Effect of an inhomogeneous exchange field on the proximity effect in disordered superconductor-ferromagnet hybrid structures

TL;DR

This paper explores how an inhomogeneous exchange field in superconductor-ferromagnet structures influences the proximity effect, revealing that inhomogeneity suppresses oscillations in pair amplitudes and significantly affects the critical temperature.

Contribution

It introduces a model with in-plane spiral magnetic order to study the impact of exchange field inhomogeneity on superconducting proximity effects and critical temperature.

Findings

Inhomogeneity suppresses oscillations of pair amplitudes in the ferromagnet.

Superconducting critical temperature depends strongly on the spiral wavevector.

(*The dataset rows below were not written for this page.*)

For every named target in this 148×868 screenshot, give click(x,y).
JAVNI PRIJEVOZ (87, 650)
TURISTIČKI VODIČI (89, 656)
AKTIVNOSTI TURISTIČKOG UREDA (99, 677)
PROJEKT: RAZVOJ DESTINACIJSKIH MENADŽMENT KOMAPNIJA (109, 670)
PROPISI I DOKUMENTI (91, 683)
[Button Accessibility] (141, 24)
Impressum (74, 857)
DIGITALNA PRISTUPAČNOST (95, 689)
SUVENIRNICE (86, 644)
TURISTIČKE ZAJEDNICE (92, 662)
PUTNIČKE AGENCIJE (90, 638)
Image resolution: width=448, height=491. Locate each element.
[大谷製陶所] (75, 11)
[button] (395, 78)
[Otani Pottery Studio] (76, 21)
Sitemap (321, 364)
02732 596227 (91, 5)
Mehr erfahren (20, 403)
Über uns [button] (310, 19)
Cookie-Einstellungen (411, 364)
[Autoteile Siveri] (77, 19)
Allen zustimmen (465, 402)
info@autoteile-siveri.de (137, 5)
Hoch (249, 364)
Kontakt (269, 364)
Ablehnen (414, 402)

Triplet correlations are sensitive to the local exchange field orientation.

Abstract

We investigate the effect of an inhomogeneous exchange field on the proximity effect in superconductor-ferromagnet hybrid structures within the quasi-classical theory of superconductivity. As an example we study the proximity effect in a superconductor-ferromagnet bilayer with an in-plane spiral magnetic order in the ferromagnet. This model simulates a multiple magnetic domain structure where the domain walls of the N\'{e}el type are of equal size as the domains. Triplet correlations are induced in the bilayer by the superconducting proximity effect, which are sensitive to the local quantization axis of the exchange field in the ferromagnet. The coexistence of singlet and triplet pair correlations in the bilayer results into a sensitivity of the superconducting transition temperature on the spatial variation of the exchange field in the ferromagnetic layer. We show that the inhomogeneity tends to suppress the oscillating behavior of the pair amplitudes in the ferromagnet. As a result, the superconducting critical temperature is found to be strongly dependent on the spiral wavevector. We study the spin-dependent local density of states and the effect of an induction of a spin magnetization in the superconductor.